*Work order*: Could you please find each line in the records that contains the word "computer" and copy it?

Collected data

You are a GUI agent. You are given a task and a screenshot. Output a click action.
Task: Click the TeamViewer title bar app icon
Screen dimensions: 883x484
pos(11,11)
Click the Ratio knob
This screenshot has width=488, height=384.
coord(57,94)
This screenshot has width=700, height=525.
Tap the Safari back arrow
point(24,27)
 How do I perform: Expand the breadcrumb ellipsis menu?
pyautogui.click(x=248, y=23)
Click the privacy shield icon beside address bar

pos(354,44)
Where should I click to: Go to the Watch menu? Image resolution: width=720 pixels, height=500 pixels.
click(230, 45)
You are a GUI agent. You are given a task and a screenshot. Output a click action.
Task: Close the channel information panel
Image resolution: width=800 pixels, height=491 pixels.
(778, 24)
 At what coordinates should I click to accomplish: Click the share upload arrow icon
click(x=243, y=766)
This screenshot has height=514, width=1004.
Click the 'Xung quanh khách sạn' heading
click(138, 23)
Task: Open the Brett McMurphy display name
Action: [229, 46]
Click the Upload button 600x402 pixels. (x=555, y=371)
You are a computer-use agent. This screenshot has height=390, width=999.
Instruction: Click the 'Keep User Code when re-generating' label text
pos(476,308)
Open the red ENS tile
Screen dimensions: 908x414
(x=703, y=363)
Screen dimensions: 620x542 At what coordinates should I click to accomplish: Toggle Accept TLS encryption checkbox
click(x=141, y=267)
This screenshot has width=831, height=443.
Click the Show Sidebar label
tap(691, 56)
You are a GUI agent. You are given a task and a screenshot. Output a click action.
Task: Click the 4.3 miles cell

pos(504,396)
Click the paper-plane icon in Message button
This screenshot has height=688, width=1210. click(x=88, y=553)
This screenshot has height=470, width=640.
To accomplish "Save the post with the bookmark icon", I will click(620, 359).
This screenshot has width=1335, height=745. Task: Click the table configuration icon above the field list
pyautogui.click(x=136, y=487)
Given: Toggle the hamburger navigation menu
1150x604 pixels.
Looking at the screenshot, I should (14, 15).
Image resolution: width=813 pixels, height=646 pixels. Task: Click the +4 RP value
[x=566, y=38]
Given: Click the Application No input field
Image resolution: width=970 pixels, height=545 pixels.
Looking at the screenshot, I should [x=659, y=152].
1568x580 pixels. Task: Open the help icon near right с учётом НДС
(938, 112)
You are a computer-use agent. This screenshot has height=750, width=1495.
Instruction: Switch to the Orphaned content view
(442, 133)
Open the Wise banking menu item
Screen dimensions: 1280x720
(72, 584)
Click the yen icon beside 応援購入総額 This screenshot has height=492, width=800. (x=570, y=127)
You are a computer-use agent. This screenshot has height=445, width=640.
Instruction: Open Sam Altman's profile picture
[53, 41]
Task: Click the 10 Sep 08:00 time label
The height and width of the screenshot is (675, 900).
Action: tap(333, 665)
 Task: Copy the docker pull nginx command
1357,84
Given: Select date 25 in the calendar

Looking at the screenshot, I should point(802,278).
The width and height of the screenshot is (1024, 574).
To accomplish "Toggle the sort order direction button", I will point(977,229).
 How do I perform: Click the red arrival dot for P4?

*Answer box*:
You are a computer-use agent. This screenshot has height=390, width=999.
You are a computer-use agent. This screenshot has height=750, width=1495.
You are a computer-use agent. This screenshot has height=445, width=640.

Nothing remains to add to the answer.